Bauduc 2011 White Harvest in Pictures
October 5th 2011, by Gavin
With the growing season almost three weeks ahead of last year, the harvest of our white grapes at Château Bauduc kicked off at the end of August. It wasn’t the easiest vintage, as we had four months of near-drought from March to early July and a tad too much rain from mid-July to the beginning of September. The summer was cool overall but at times it was very humid, which caused problems. In the end, after getting hands-on in the vines to sort the grapes, we’re pretty pleased with the result.
Here’s the story of the white harvest in photos. Click on an image to enlarge it.
Update, Summer 2012: if you’re in the UK and would like to sample the fruits of our labour, you can order the wine here.

As harvest approaches, we taste the grapes and take samples.

Juicing to measure sugar, acidity, PH and stuff I don’t fully understand.

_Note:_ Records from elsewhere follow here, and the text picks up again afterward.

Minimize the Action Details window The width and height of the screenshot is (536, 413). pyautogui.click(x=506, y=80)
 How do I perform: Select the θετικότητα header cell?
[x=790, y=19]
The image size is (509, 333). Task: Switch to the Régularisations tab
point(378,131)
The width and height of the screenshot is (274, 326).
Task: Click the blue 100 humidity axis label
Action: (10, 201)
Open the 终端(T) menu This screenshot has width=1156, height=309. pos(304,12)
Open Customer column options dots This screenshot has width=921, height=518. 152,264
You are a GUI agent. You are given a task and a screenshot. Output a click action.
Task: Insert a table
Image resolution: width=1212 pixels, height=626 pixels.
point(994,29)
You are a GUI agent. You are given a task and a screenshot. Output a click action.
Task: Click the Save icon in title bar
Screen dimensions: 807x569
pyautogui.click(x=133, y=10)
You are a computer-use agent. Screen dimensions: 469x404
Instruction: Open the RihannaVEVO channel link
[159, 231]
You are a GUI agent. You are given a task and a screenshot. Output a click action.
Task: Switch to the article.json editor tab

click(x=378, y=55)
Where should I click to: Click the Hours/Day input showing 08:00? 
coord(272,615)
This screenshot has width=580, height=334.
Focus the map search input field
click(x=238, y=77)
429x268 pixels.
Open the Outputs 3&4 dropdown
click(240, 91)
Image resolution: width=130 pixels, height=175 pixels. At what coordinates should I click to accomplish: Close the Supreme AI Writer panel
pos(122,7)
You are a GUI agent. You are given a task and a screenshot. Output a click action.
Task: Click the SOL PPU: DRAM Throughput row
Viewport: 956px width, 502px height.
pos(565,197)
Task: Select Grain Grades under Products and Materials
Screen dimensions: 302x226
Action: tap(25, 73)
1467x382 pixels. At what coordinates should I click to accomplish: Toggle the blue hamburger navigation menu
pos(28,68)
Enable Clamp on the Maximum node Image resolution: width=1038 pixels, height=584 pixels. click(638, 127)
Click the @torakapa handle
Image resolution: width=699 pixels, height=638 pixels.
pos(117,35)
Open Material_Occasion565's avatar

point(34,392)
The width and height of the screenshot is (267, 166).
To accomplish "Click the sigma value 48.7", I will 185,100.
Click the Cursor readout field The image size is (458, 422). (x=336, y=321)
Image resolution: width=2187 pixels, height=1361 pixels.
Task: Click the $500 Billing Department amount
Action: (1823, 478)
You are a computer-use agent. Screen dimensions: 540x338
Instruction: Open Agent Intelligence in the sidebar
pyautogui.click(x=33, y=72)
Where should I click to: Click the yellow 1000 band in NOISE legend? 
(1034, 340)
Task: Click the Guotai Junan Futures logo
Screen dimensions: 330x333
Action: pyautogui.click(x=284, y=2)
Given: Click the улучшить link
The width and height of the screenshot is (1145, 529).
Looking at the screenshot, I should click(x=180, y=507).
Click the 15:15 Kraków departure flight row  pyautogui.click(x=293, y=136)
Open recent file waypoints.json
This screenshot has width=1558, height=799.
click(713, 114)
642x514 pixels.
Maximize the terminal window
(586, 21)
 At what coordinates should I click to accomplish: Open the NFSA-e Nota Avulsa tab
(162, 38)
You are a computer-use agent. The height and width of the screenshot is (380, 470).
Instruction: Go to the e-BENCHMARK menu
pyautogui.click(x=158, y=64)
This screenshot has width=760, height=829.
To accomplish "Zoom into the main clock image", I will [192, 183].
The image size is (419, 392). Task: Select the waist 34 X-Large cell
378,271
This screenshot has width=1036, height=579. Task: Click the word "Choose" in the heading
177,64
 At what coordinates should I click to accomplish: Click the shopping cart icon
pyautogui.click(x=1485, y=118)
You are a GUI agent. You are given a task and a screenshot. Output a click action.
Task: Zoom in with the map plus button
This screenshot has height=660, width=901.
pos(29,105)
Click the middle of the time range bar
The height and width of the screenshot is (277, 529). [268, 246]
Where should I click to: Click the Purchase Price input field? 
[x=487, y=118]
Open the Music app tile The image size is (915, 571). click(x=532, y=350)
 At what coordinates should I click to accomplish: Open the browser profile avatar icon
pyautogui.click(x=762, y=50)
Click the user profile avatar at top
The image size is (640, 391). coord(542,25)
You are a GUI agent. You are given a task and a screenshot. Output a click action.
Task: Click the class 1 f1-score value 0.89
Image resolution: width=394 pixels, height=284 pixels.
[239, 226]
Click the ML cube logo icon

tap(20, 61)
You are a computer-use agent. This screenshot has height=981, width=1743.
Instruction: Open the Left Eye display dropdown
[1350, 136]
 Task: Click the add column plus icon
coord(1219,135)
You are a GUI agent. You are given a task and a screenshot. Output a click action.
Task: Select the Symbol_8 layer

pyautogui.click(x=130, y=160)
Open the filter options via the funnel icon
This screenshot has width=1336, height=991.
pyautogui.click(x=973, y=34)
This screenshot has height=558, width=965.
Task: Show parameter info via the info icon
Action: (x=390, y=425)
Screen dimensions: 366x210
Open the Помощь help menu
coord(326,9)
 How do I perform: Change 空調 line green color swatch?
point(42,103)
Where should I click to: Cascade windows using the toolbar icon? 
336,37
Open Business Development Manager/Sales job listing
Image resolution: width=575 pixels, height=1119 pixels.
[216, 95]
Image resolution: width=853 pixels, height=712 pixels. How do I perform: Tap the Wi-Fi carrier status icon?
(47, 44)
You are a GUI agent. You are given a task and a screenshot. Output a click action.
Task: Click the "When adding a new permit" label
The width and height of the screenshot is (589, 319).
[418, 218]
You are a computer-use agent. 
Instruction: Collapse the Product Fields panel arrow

With the warm and humid August weather, bastard rot had started.

Georgie enlisted some friends to come and stay, and help out.

We cut out any bunches with signs of rot after humid weather.

Bunches with rot are discarded. A waste after a year’s work but, hey…

Removal of bunches was the day before machine harvesting.

We employed 6 local seasonal workers for a week to check all rows.

Sauvignon Blanc grapes always seem to be packed tightly together.

Sauvignon Blanc about to be harvested in the dark.

Time to pick. We’ve hired the same man and his machines for 6 years.

We harvest the grapes at the coolest time of the day from 4.30am.

The machine straddles the row of vines. These rows are just 1.8m wide.

Plastic booms vibrate the vine, shaking grapes into the conveyor of cups.

Grapes are tipped from the two large hoppers into the trailer.

Advantages over handpicking include speed and picking before dawn.

These grapes, in the trailer, were destemmed by the machine.

Before the machine, with bunches on the vine.

After the machine, just the stems are left.

The vines surround the Château so the grapes are at our winery in minutes.

Straight from the trailer so grapes are cool, fresh with minimal oxidation.

From the trailer the grapes are pumped to a waiting stainless steel tank.

Into a chilled tank to macerate the juice with the skins for 12 hours.

All picked for the morning, time for coffee and a chocolatine.

Tom on the pneumatic press, which presses the skins with a giant airbag.

Keeping the right temperature for each tank for freshness and flavour.

A network of tubes above the tanks for temperature control.

We settle the juice in one tank before moving to another to cool ferment it.

We harvested the whites from the end of August to the start of September.

100,000 bottles from 11ha of Sauvignon & 4ha of Semillon, hopefully.